Robin was on the other side of the family, far away, and I saw her only a few times. My strongest memory of her was a visit when I was tiny -- six, perhaps? My mother was forced by circumstance into a man's world, owning her own printing business and struggling alone to raise a child, which left little room for fashion and frills. Robin visited us, bringing her delightful California style, tall and lean and blond and girly in ways I'd never seen before, and she shared that with me, taking my little hands and painting my nails. I don't think I'd ever felt so glamorous. I doubt I even breathed for her whole visit, I was so awed.

Each of these remarkable women gave me, us, a final gift with their deaths -- they died the way they wanted to.
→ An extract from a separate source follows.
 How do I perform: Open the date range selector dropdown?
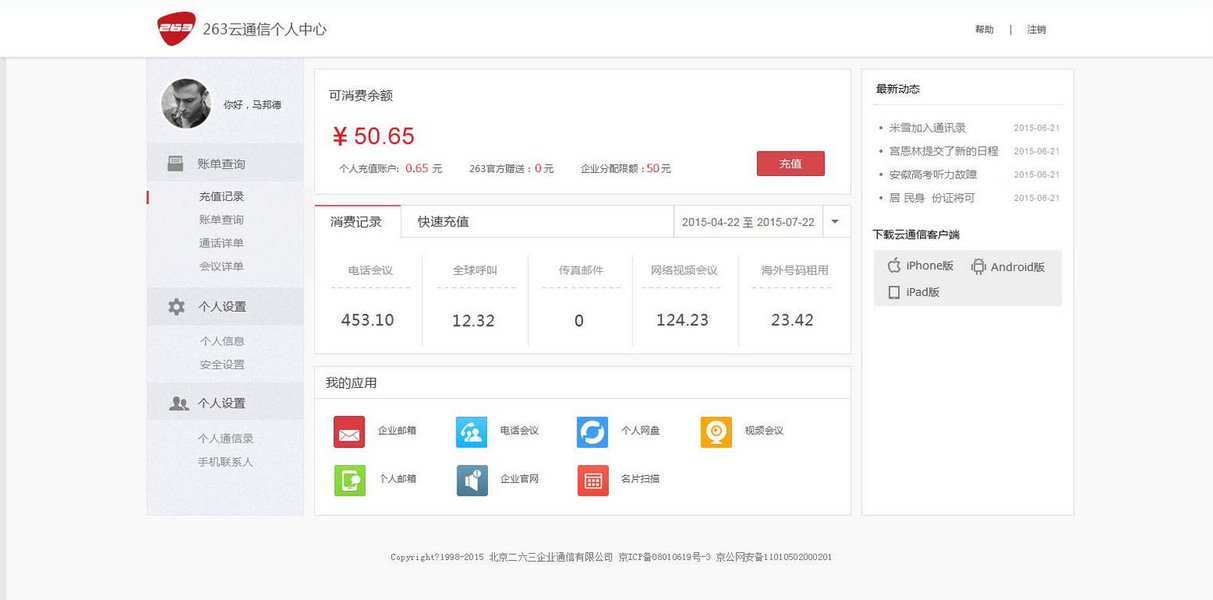[x=835, y=221]
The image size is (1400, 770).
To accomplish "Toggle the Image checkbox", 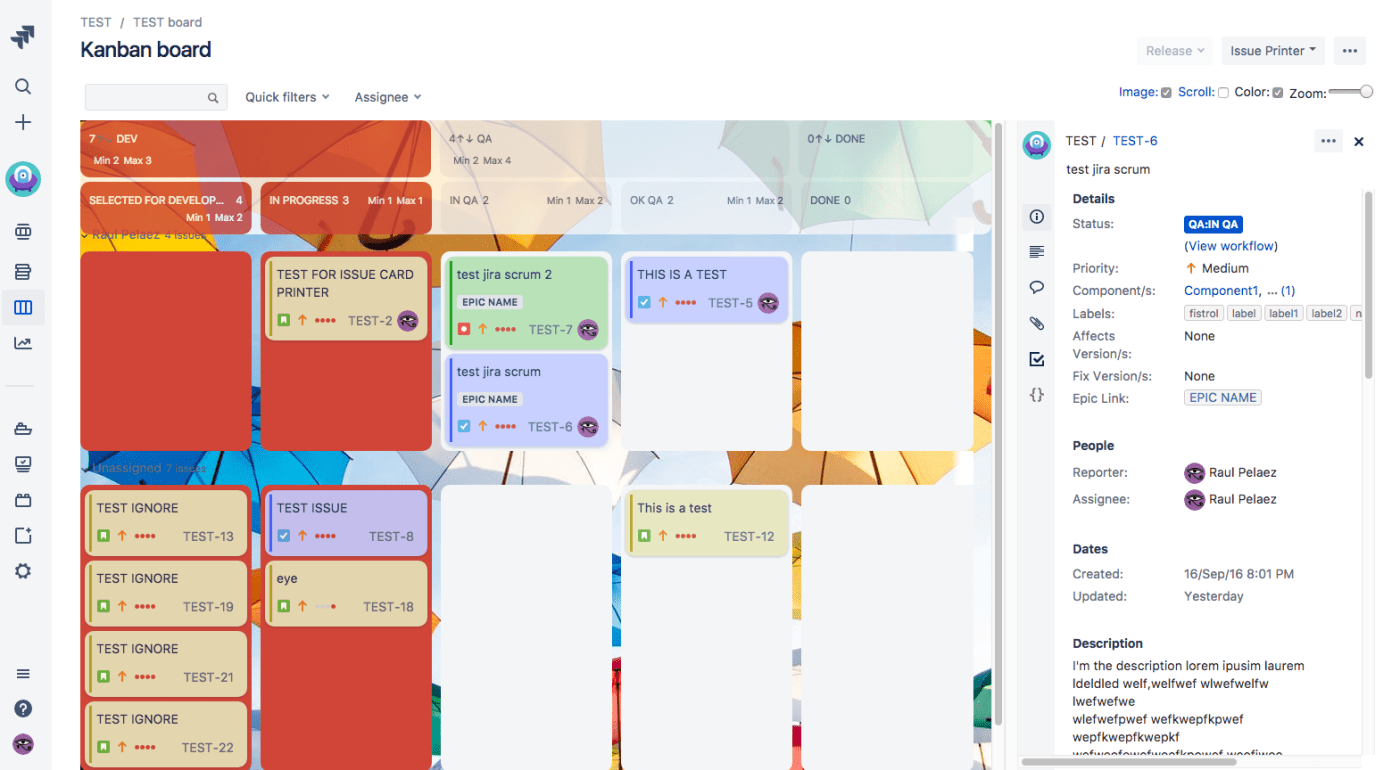I will tap(1166, 93).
Jan stayed in her home, conceding the need for assistance at the end, but never allowing the help to make her truly dependent. Barb chose her own way, seeing the consequences of failing health and instead setting a date, saying goodbye, and letting go when and how she wanted. And Robin celebrated to the end, adventuring and throwing parties and smiling that marvelous California smile.

I feel unworthy of my grief. To be honest I didn't know any of them particularly well, so my tears are more for myself than for them or the people most affected by their loss. Nonetheless, I want them back. Even knowing that I probably wouldn't pay any more attention to them resurrected than I did before, I feel that I am no longer whole without each one. My family, my life, is diminished without them.